■ Work task:
When you reach the line that contains "The height and" below, transcribe it and each line after it word for word to the end of the records, omitting pictures.

═══ Input for this task

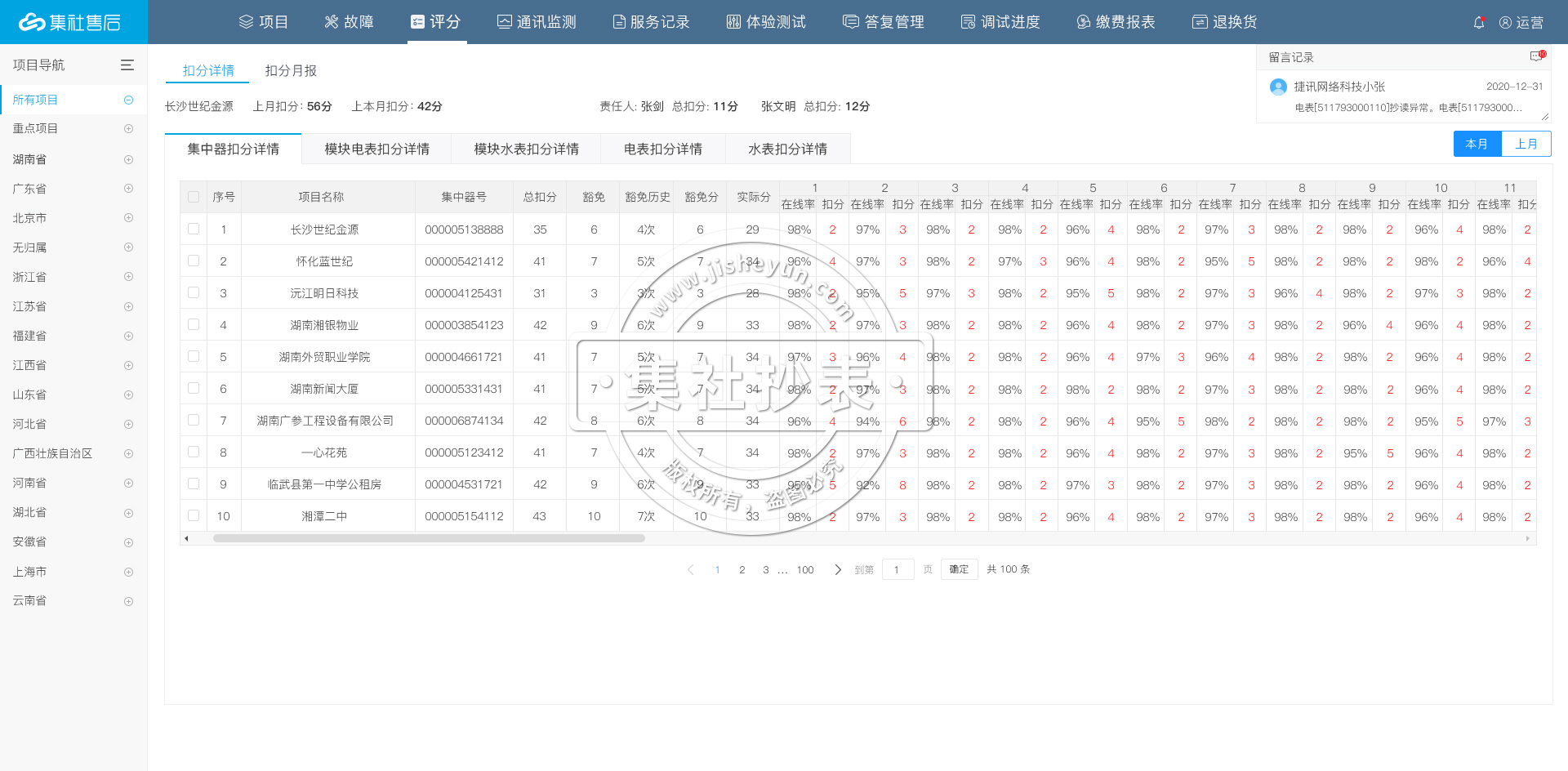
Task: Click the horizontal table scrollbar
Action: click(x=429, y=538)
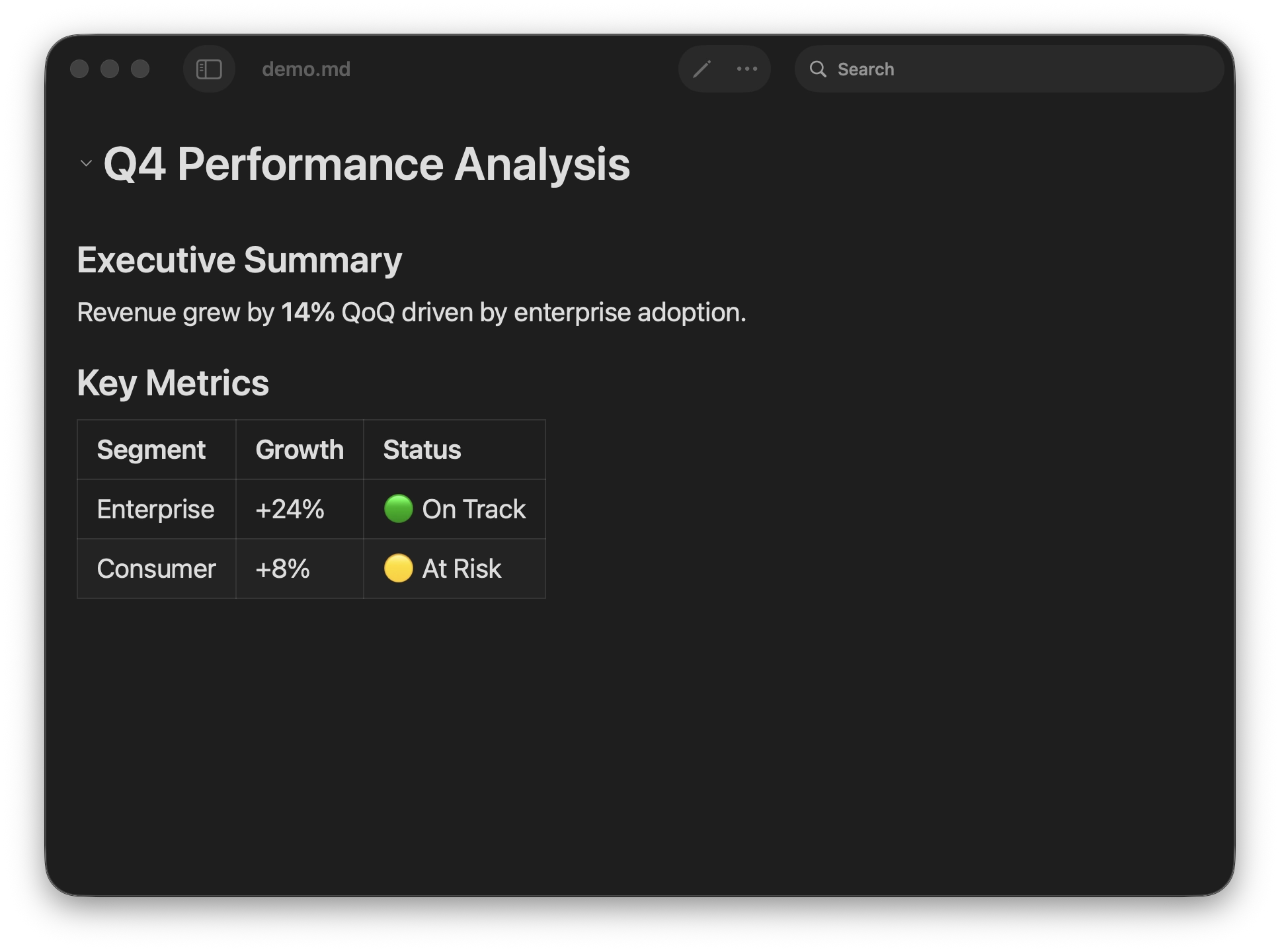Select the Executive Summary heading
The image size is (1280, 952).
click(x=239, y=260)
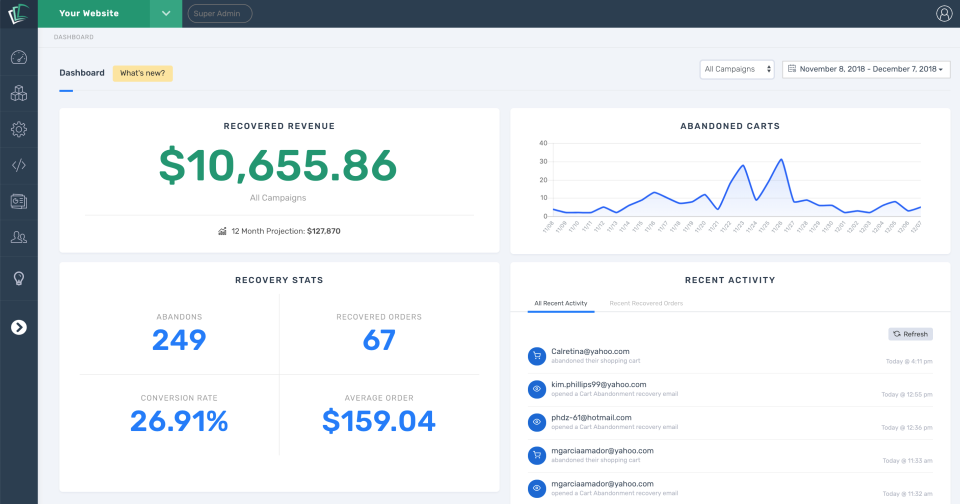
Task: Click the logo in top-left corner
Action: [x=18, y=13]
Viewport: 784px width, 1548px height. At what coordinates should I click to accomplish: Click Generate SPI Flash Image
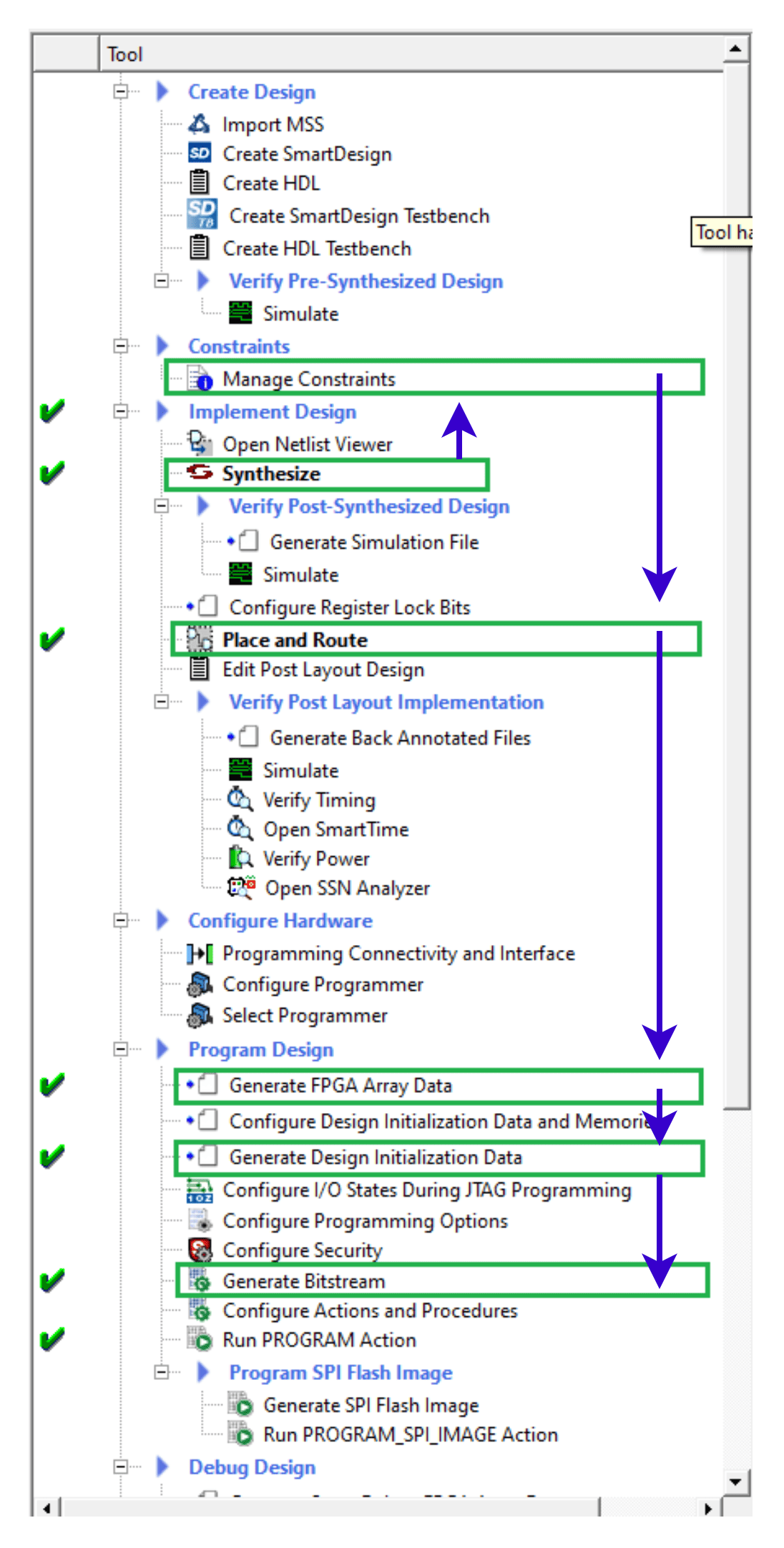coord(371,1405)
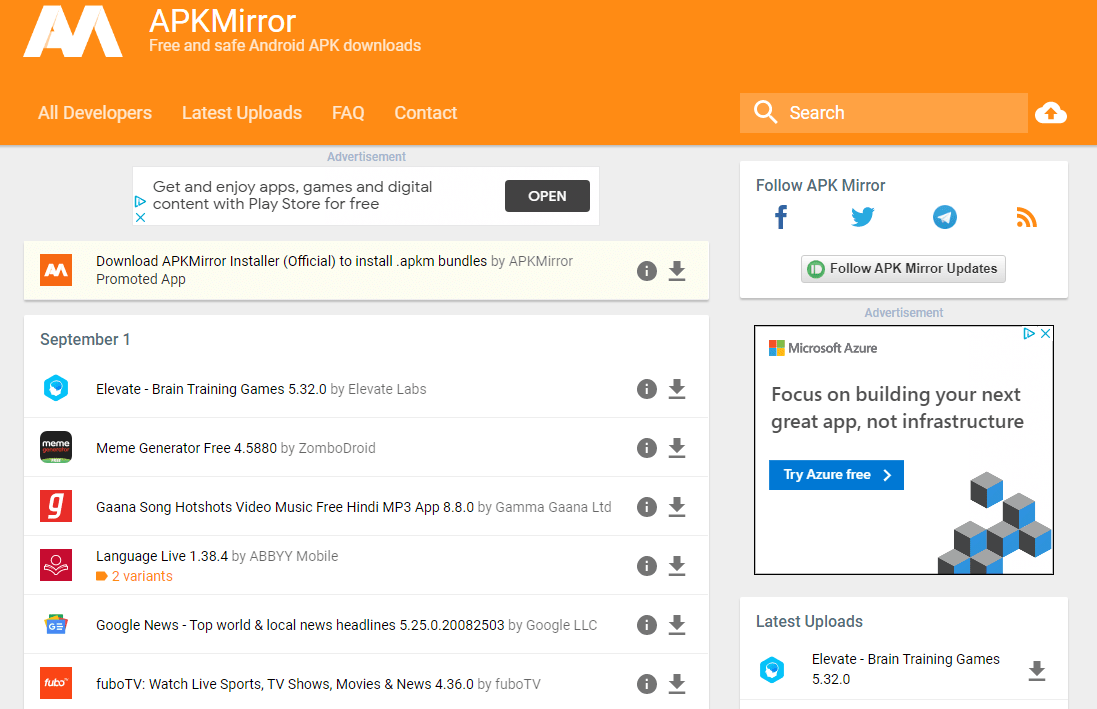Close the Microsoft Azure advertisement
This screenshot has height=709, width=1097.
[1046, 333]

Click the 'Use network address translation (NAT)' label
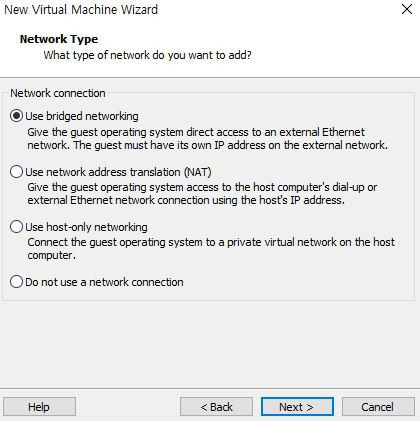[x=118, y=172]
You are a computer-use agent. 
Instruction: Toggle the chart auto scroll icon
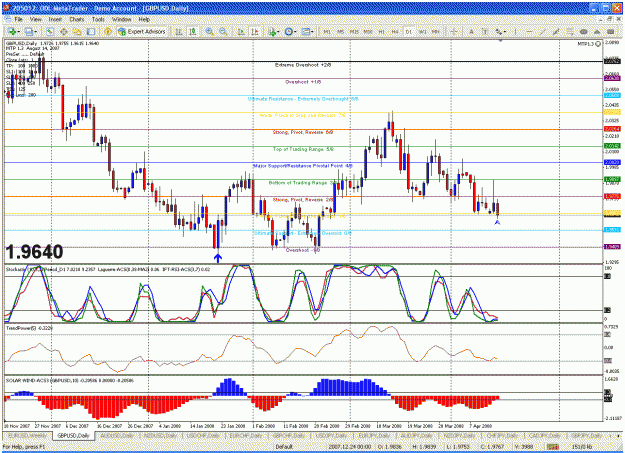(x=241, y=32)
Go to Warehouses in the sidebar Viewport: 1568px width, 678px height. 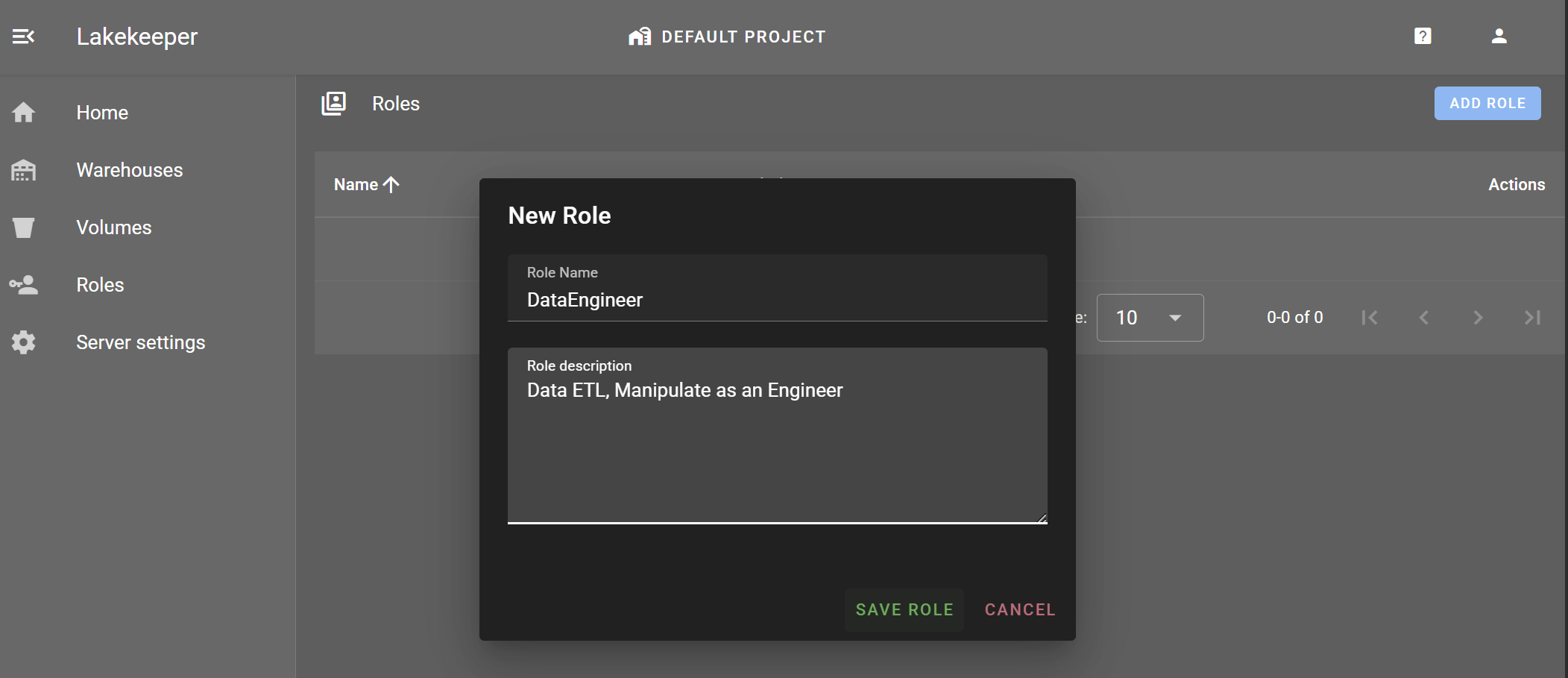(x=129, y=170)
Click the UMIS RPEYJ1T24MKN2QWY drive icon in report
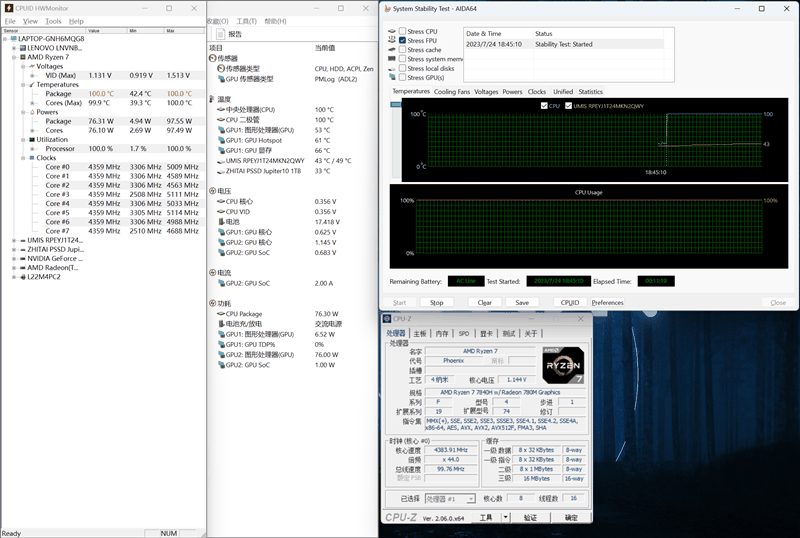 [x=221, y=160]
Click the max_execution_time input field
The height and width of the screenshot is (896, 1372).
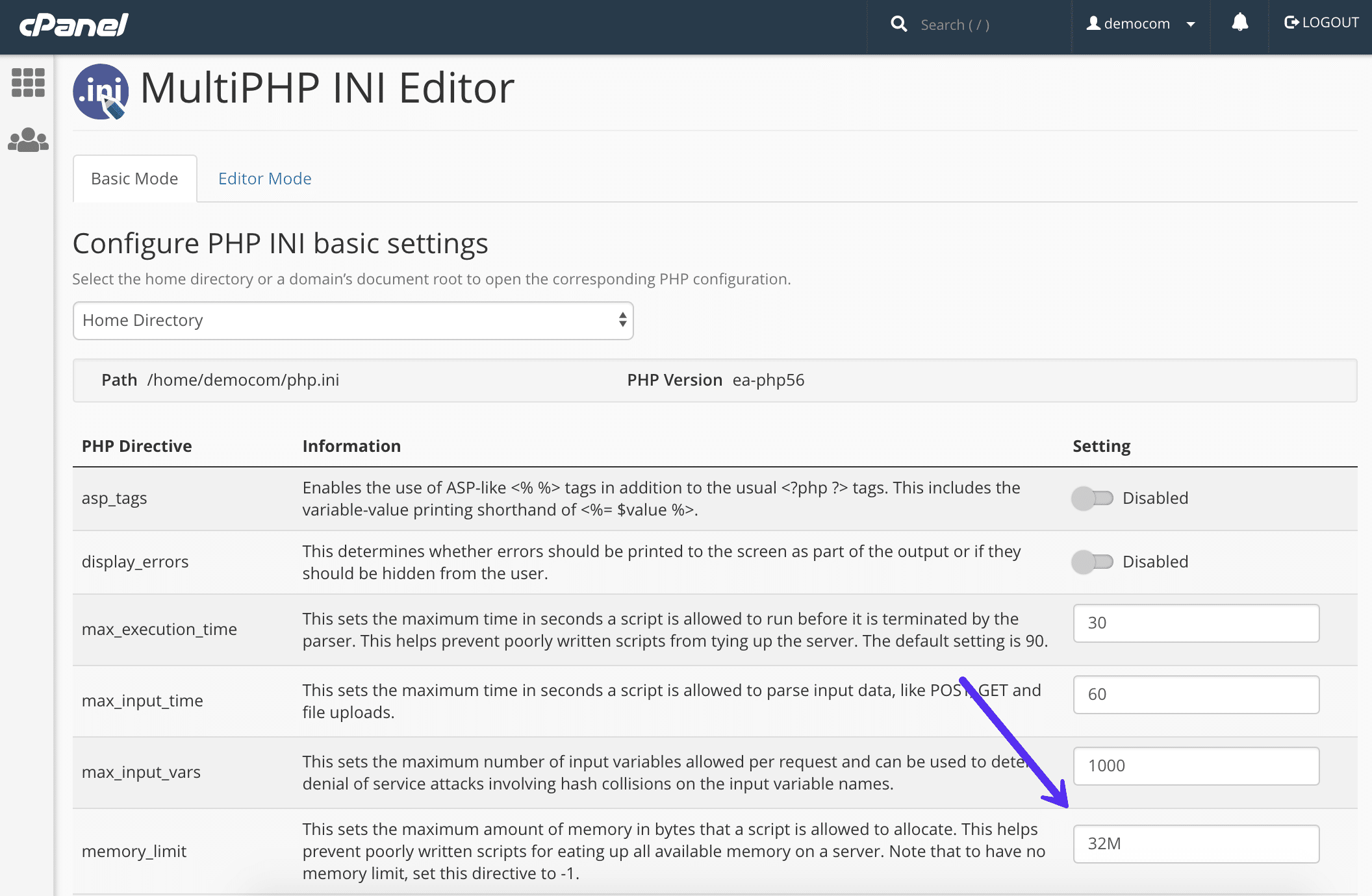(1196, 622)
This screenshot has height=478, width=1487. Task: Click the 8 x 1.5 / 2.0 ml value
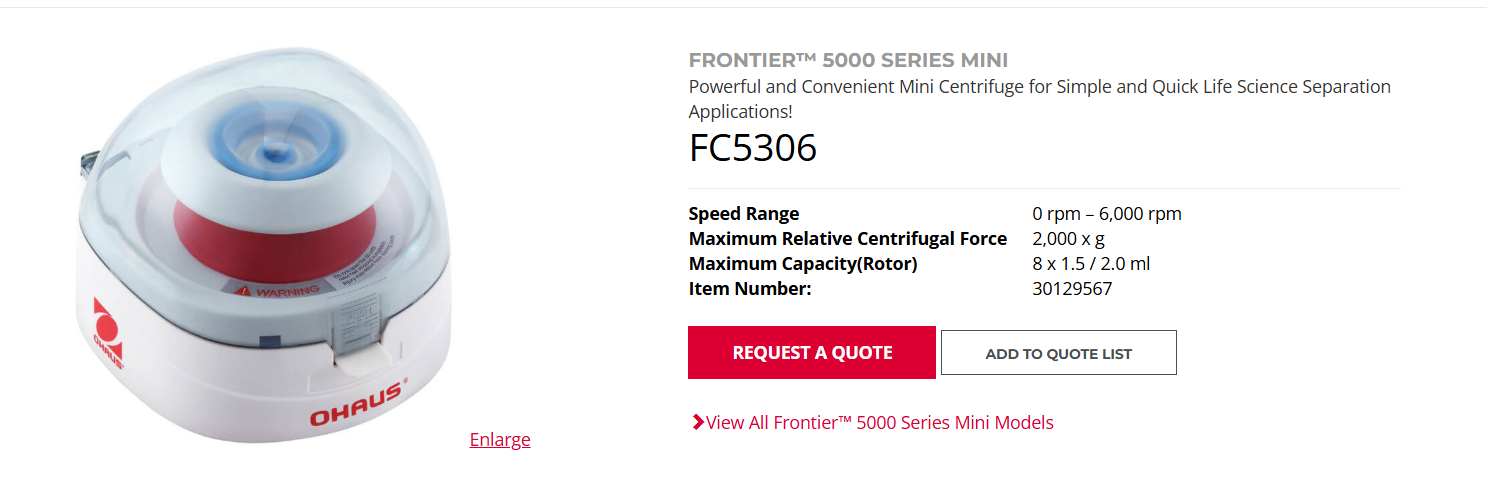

══════

■ Solution below:
The height and width of the screenshot is (896, 1372).
(1196, 622)
This screenshot has height=478, width=1487. Task: Click the 8 x 1.5 / 2.0 ml value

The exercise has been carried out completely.